(Source data)
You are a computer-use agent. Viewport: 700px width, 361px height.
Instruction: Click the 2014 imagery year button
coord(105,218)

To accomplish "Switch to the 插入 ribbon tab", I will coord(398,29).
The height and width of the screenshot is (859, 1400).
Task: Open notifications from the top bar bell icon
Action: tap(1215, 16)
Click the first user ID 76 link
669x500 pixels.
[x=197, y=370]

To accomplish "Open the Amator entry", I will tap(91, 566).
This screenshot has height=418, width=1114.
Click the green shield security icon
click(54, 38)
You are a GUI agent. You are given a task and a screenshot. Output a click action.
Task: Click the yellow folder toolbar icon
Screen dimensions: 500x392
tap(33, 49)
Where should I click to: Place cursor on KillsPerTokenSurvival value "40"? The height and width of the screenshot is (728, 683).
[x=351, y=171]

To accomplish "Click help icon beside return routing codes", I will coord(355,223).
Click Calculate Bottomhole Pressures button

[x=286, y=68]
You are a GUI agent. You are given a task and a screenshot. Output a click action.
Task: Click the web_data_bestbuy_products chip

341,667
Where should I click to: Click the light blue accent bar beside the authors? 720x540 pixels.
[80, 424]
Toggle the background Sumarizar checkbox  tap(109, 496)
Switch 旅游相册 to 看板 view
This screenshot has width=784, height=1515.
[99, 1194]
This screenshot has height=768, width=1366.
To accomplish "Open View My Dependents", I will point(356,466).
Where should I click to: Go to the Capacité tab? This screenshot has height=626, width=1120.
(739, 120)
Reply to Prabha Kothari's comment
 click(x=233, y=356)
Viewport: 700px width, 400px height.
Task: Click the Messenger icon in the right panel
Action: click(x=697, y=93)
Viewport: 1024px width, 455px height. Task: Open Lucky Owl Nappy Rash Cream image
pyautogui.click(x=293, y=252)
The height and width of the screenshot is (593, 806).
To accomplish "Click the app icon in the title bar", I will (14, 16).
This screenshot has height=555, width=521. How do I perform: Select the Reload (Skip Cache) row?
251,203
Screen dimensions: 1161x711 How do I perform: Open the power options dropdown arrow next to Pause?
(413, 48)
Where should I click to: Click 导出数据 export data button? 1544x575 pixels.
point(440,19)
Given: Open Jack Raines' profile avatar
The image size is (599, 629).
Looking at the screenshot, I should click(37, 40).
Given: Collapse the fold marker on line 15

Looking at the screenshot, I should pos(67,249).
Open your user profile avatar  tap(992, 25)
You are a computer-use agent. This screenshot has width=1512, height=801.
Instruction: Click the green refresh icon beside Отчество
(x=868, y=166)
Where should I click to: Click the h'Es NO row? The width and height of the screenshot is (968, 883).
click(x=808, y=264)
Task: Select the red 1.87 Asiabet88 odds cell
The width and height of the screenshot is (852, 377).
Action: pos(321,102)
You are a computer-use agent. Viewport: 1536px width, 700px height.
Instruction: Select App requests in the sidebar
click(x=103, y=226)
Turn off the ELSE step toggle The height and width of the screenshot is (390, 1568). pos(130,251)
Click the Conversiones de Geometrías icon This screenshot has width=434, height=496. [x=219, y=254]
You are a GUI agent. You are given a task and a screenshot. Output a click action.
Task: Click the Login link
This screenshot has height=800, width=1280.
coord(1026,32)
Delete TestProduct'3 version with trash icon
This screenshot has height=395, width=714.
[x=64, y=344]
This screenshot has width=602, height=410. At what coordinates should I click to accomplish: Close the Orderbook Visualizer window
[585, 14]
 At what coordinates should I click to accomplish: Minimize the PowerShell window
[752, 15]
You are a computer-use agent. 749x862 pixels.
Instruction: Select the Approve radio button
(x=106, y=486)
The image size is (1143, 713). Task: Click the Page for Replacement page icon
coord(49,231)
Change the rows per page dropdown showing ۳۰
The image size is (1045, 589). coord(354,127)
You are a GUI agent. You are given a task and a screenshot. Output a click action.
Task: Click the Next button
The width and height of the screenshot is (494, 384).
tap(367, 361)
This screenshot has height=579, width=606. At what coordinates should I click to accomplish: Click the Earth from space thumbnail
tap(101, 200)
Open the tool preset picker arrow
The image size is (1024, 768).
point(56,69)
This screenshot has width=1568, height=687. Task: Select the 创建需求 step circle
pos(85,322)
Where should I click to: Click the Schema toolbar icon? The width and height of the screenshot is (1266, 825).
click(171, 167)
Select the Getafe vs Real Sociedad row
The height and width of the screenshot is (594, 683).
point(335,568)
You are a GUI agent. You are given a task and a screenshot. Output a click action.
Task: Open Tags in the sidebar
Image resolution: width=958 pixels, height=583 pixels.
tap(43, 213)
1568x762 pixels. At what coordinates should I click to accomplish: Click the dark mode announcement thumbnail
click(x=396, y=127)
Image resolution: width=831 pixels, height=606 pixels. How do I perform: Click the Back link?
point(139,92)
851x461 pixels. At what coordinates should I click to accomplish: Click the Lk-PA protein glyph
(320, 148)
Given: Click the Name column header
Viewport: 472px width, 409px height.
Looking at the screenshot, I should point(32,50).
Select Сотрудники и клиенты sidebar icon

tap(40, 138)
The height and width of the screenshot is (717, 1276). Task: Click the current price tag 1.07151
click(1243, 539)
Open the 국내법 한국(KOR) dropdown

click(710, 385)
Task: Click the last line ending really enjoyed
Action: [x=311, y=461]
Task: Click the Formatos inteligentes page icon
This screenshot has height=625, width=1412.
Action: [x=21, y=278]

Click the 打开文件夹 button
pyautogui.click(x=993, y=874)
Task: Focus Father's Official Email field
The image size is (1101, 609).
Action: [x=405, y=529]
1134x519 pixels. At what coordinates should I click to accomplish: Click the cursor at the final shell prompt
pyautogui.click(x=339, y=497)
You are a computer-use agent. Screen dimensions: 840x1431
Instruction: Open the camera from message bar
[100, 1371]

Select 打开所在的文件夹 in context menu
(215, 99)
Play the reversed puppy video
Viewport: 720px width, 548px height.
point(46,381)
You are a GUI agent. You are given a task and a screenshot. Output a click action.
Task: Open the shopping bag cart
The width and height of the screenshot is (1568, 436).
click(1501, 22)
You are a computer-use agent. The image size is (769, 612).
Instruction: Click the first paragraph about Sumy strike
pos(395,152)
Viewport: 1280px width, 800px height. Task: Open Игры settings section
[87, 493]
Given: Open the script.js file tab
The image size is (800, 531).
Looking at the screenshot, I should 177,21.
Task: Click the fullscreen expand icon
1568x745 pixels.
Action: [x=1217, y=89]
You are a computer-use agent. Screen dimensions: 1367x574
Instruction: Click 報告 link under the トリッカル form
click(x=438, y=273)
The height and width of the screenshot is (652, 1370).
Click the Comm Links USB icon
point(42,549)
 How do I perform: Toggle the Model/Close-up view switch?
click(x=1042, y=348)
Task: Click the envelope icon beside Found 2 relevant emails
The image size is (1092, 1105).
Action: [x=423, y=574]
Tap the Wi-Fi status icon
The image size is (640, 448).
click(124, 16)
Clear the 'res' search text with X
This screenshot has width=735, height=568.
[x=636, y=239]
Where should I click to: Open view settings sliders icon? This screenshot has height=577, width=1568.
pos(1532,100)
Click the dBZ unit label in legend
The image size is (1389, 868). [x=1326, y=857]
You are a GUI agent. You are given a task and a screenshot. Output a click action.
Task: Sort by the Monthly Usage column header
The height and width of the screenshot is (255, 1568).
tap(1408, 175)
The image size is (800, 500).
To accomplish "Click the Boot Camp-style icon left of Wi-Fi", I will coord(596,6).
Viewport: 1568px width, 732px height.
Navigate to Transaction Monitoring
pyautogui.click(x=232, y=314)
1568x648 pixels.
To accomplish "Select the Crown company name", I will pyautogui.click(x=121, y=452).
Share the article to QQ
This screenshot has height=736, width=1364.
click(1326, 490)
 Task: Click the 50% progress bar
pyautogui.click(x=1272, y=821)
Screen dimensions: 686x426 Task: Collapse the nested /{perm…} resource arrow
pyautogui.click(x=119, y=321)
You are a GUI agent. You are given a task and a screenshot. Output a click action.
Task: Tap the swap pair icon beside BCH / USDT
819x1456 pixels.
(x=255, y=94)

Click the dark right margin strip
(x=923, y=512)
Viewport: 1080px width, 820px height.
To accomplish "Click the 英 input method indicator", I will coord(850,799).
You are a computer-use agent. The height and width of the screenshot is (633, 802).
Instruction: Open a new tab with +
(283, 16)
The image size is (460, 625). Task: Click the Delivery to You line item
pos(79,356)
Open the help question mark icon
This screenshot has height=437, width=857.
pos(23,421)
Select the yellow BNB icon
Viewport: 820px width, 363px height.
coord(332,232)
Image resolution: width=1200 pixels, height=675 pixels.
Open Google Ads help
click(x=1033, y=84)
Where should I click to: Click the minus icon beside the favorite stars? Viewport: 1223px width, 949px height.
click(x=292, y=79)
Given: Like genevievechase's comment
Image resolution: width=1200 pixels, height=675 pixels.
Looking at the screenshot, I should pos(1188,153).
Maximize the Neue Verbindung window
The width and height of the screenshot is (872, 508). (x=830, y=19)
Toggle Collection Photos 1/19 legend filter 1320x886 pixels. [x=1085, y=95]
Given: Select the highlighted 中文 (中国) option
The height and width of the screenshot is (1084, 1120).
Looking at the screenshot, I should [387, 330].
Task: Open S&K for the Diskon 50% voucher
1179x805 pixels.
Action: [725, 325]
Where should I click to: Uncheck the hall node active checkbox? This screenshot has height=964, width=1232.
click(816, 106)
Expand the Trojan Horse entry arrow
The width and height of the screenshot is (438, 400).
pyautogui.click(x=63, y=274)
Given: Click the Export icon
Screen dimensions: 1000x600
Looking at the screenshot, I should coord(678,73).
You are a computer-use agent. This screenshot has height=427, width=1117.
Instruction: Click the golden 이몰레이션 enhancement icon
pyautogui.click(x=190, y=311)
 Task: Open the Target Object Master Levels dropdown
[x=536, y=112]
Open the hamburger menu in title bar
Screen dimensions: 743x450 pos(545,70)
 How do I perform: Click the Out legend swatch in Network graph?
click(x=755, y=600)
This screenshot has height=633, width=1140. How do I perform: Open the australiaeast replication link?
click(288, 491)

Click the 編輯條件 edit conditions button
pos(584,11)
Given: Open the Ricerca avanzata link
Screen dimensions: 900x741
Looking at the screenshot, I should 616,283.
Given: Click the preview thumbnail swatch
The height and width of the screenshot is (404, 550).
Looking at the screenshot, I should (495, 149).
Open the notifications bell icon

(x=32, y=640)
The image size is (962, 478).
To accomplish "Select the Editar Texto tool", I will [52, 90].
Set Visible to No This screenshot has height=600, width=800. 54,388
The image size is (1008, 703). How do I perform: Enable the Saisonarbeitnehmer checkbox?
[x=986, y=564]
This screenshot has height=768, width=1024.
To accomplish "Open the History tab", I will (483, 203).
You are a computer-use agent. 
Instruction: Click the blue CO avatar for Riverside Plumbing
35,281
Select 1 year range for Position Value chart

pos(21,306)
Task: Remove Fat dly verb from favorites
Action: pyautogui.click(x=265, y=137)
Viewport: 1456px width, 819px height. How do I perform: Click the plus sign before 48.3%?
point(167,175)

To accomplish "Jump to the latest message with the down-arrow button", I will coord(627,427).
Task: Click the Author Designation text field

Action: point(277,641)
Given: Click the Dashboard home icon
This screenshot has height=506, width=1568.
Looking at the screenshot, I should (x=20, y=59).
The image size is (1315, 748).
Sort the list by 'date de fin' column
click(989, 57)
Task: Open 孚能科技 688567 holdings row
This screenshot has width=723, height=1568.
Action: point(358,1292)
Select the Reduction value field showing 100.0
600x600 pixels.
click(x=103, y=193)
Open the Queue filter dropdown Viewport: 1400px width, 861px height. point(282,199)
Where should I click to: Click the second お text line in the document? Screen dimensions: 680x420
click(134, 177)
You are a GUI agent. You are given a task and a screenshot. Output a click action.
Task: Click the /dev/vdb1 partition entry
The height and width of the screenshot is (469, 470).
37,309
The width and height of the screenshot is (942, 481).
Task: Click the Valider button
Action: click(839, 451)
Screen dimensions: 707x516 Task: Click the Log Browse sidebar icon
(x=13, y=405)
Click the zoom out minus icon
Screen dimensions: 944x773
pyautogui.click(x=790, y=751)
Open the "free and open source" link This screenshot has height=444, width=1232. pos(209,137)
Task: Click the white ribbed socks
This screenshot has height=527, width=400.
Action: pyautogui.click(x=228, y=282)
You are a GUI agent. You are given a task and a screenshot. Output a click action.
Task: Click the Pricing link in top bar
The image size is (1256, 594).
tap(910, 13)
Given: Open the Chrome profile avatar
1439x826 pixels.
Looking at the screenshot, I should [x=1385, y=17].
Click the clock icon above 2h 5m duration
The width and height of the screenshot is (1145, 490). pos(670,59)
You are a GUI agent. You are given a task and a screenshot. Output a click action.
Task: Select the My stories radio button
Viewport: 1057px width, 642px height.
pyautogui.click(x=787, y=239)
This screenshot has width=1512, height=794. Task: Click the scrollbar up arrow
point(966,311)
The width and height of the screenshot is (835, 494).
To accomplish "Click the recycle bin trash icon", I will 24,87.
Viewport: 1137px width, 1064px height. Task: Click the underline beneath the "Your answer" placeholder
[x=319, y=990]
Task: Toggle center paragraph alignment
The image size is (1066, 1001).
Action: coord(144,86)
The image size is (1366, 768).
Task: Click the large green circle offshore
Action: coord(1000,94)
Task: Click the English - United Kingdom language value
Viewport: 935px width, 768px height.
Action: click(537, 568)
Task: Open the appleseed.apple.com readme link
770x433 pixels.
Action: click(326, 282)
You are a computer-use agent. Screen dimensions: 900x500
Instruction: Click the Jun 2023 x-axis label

== Task requirements ==
The lines above from the one containing "Viewport: 1080px width, 820px height." through the one containing "Given: Like genevievechase's comment" are to be set down exactly, and no others.

== Exercise output ==
Viewport: 1080px width, 820px height.
To accomplish "Click the 英 input method indicator", I will coord(850,799).
You are a computer-use agent. The height and width of the screenshot is (633, 802).
Instruction: Open a new tab with +
(283, 16)
The image size is (460, 625). Task: Click the Delivery to You line item
pos(79,356)
Open the help question mark icon
This screenshot has height=437, width=857.
pos(23,421)
Select the yellow BNB icon
Viewport: 820px width, 363px height.
coord(332,232)
Image resolution: width=1200 pixels, height=675 pixels.
Open Google Ads help
click(x=1033, y=84)
Where should I click to: Click the minus icon beside the favorite stars? Viewport: 1223px width, 949px height.
click(x=292, y=79)
Given: Like genevievechase's comment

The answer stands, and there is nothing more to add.